Give all the lines below again, exactly, with no pictures.

[[ Record set open ]]

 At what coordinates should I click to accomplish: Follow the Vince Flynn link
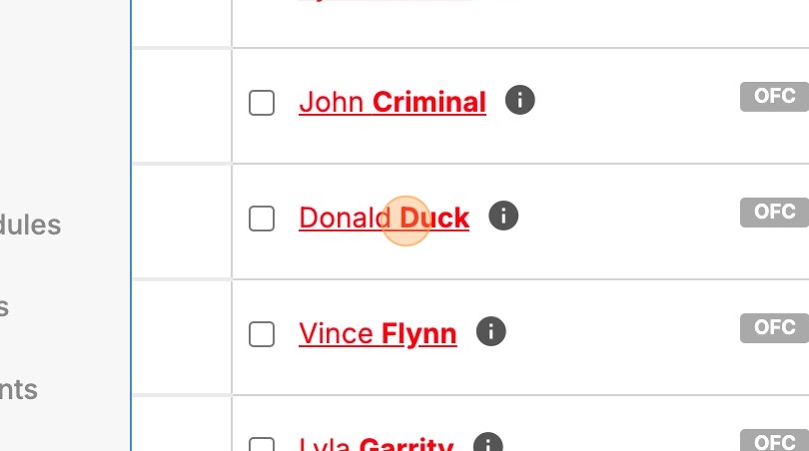pos(377,334)
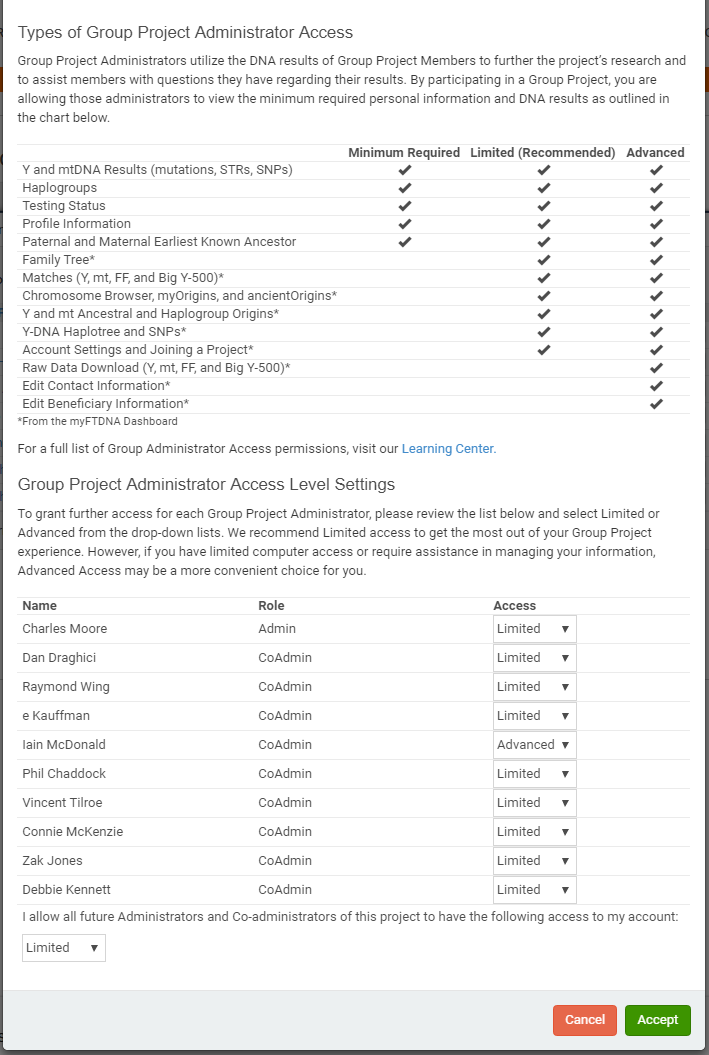
Task: Open future Administrators default access dropdown
Action: (x=63, y=948)
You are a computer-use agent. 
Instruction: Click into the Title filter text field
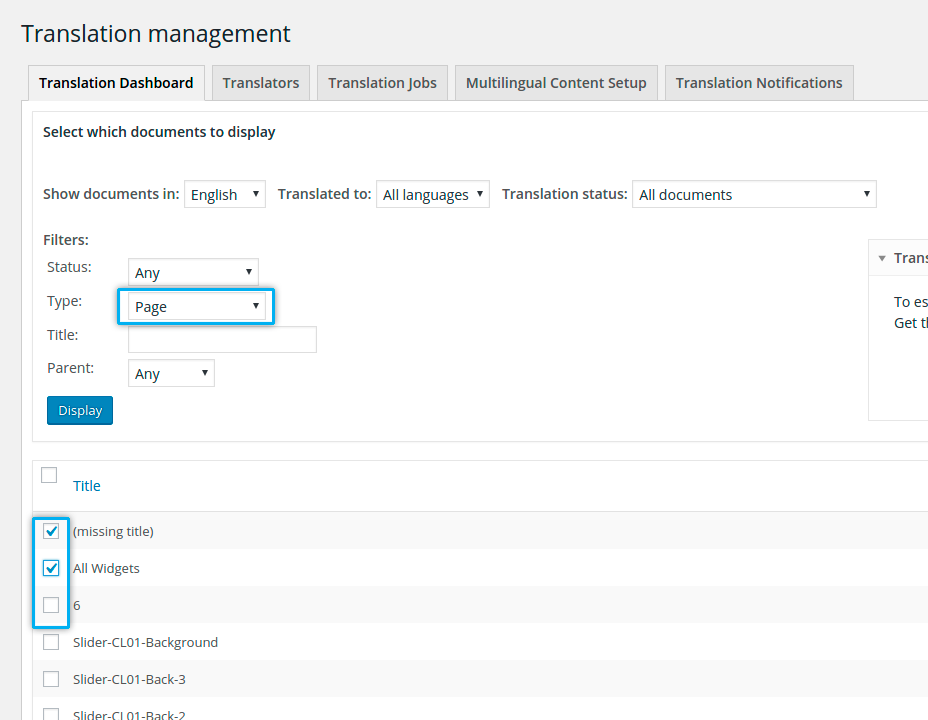[222, 339]
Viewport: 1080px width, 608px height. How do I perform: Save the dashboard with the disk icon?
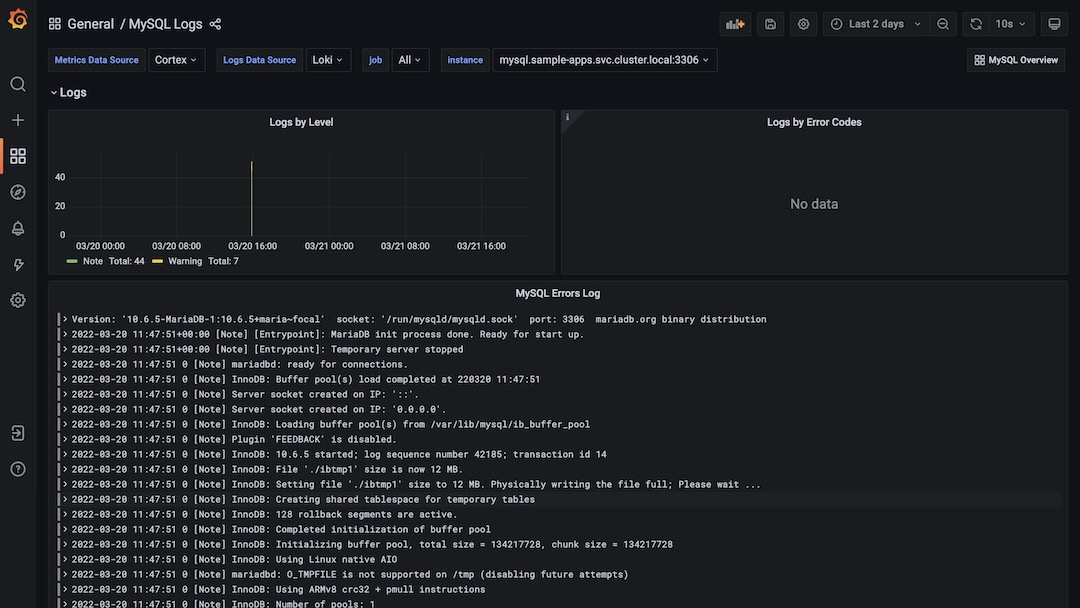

[[ Record set closed ]]

→ **Exercise result**
 At what coordinates should I click to accomplish: Follow the Vince Flynn link
pos(377,334)
Task: Open future Administrators default access dropdown
Action: (x=63, y=948)
You are a computer-use agent. 
Instruction: Click into the Title filter text field
[222, 339]
Viewport: 1080px width, 608px height. How do I perform: Save the dashboard with the disk icon?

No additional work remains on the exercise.